Records shown »
____________

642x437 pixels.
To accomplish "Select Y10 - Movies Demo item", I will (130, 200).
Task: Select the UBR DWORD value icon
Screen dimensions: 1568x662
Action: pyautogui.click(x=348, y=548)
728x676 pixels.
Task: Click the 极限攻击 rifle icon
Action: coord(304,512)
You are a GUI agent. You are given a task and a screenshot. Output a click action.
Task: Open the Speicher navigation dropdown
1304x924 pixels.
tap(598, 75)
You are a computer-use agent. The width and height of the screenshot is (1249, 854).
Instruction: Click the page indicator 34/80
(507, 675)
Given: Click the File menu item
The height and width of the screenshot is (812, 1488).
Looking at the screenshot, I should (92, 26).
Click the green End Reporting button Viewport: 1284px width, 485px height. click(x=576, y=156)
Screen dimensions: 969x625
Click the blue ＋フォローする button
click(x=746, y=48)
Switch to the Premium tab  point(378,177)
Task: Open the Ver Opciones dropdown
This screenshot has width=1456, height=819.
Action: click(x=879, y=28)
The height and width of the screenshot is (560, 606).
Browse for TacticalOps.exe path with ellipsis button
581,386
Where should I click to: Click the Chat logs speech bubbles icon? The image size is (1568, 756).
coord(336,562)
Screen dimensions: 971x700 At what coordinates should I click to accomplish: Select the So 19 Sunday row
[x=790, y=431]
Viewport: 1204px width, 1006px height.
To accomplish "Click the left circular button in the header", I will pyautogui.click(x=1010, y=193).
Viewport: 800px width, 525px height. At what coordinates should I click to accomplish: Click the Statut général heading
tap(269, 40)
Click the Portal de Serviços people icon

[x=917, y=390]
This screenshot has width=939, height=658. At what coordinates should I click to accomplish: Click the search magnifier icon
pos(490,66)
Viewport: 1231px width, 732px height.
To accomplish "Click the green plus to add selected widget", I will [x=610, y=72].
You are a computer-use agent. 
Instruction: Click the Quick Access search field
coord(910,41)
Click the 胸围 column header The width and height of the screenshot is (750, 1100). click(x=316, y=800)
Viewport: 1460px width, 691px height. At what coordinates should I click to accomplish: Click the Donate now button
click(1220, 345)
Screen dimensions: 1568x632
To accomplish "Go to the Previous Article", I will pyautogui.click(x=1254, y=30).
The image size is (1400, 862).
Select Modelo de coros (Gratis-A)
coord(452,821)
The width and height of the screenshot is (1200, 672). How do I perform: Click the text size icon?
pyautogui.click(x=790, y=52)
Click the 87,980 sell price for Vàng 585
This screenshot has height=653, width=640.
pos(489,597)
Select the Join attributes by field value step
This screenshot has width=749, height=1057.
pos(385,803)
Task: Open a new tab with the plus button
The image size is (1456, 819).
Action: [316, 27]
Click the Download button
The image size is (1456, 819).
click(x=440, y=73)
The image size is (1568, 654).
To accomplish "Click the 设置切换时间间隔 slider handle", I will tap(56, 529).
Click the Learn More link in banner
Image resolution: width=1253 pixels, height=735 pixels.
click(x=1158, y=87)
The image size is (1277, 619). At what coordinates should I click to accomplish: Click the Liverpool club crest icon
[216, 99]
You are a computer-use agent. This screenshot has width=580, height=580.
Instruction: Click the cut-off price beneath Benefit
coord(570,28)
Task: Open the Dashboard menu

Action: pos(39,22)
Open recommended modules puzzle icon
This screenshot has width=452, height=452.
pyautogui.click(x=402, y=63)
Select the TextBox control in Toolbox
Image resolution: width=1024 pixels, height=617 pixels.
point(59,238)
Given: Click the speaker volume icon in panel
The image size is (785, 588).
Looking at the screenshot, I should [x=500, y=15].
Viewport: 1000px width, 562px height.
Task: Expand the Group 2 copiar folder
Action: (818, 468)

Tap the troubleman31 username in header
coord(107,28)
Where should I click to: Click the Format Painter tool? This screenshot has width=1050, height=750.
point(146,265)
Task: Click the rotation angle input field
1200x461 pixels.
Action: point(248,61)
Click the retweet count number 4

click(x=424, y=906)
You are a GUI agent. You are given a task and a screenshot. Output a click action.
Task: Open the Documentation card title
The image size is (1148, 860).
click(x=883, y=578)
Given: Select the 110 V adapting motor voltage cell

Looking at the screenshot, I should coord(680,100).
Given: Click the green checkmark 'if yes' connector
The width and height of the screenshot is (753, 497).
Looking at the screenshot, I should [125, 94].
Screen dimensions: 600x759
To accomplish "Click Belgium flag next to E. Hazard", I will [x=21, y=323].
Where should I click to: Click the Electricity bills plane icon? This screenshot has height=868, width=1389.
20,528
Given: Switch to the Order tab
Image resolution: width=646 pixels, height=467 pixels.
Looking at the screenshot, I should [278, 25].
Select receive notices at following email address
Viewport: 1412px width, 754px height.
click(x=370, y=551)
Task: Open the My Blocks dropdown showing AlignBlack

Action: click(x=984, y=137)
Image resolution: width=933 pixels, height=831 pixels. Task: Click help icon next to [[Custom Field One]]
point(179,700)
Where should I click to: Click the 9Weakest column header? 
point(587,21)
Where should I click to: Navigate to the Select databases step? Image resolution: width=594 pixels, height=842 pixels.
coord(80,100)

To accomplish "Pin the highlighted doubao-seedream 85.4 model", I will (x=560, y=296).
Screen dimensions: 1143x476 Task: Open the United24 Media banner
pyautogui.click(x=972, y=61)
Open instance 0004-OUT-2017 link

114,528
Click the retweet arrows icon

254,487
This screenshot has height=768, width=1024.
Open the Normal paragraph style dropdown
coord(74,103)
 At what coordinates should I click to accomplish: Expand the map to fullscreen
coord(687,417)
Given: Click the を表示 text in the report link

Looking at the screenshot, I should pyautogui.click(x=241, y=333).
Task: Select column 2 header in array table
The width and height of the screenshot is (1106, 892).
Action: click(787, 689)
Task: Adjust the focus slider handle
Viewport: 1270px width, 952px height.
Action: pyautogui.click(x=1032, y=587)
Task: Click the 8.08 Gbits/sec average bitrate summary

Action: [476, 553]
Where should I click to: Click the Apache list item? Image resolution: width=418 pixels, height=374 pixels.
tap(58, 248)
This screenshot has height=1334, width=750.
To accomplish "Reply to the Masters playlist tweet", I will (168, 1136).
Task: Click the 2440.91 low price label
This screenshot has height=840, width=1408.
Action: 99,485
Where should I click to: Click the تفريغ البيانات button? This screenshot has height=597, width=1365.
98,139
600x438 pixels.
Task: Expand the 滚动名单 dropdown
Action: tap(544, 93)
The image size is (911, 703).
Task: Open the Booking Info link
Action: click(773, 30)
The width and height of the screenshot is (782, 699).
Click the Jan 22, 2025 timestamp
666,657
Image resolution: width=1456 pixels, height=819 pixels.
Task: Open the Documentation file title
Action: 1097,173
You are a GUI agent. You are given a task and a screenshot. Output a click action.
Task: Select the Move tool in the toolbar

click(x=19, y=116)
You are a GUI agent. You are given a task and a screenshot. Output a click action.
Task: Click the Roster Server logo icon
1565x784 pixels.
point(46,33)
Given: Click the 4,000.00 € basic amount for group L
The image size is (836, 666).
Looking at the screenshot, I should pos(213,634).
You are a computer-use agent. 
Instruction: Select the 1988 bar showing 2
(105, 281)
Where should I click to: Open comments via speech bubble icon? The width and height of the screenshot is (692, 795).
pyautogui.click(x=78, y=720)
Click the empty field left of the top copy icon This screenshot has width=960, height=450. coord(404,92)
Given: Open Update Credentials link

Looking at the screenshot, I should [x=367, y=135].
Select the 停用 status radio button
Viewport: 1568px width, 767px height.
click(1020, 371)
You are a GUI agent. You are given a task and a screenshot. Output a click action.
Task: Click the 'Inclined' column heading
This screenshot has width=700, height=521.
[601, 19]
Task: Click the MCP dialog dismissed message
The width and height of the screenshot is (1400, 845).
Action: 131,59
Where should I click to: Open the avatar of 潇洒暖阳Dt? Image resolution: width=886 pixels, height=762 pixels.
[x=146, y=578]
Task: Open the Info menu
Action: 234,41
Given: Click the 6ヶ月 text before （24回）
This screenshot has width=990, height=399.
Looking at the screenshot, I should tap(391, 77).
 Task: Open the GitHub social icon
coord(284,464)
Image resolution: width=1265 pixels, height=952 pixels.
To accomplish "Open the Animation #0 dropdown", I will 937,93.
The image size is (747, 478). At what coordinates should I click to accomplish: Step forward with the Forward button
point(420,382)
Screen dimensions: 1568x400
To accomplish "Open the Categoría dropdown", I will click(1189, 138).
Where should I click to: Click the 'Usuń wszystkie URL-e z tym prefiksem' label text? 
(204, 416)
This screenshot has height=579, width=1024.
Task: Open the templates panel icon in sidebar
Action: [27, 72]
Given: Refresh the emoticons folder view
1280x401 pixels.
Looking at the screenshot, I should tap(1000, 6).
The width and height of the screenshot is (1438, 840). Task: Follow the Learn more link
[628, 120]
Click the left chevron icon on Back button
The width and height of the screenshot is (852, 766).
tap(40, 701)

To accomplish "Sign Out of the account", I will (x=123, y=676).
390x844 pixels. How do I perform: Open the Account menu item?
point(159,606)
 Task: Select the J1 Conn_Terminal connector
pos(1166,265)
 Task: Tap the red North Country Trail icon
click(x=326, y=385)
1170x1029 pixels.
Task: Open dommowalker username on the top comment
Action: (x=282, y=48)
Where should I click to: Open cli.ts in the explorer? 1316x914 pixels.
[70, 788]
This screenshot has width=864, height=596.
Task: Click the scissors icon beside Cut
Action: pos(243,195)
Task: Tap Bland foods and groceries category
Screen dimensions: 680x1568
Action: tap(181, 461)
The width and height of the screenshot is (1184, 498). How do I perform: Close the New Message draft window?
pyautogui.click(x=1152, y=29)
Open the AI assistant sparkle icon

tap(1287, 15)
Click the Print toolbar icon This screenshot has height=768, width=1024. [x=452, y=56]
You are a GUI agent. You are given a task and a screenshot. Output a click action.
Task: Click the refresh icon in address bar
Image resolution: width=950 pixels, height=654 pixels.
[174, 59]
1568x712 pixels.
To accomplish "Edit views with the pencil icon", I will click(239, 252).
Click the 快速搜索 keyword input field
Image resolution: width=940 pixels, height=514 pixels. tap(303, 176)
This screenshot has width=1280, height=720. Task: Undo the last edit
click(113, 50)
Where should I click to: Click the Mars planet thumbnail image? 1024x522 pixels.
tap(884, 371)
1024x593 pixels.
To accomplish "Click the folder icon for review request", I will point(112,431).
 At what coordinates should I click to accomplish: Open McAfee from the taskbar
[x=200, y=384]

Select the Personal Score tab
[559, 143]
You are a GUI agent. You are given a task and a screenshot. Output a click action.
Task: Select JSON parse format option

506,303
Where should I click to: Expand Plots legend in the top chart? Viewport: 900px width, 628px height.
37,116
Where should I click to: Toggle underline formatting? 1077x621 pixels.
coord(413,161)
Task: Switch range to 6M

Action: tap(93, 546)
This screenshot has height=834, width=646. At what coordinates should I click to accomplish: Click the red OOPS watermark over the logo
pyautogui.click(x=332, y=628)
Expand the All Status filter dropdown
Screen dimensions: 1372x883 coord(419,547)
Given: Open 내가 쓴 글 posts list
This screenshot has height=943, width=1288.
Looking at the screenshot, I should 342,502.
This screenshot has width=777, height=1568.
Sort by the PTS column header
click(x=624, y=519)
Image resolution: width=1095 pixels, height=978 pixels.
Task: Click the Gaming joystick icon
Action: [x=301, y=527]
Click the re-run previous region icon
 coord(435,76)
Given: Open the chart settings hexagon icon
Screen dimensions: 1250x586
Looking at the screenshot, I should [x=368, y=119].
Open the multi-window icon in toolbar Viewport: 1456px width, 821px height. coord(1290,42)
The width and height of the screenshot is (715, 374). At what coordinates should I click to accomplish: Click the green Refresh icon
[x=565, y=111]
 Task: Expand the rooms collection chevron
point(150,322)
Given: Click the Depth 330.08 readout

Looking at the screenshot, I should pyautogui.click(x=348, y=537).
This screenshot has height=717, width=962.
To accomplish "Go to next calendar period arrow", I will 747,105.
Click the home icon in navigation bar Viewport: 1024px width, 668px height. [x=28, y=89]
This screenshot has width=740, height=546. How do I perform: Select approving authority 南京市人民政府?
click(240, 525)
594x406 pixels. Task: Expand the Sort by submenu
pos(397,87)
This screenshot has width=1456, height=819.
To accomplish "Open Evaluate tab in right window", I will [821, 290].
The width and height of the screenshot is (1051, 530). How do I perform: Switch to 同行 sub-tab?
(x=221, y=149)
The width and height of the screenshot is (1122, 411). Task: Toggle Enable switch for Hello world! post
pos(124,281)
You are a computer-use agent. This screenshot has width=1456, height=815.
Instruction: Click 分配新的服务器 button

____________

Your objective »
State how many lines in the records above contain the string "link". Reply with the number alone.

Result for this task »
6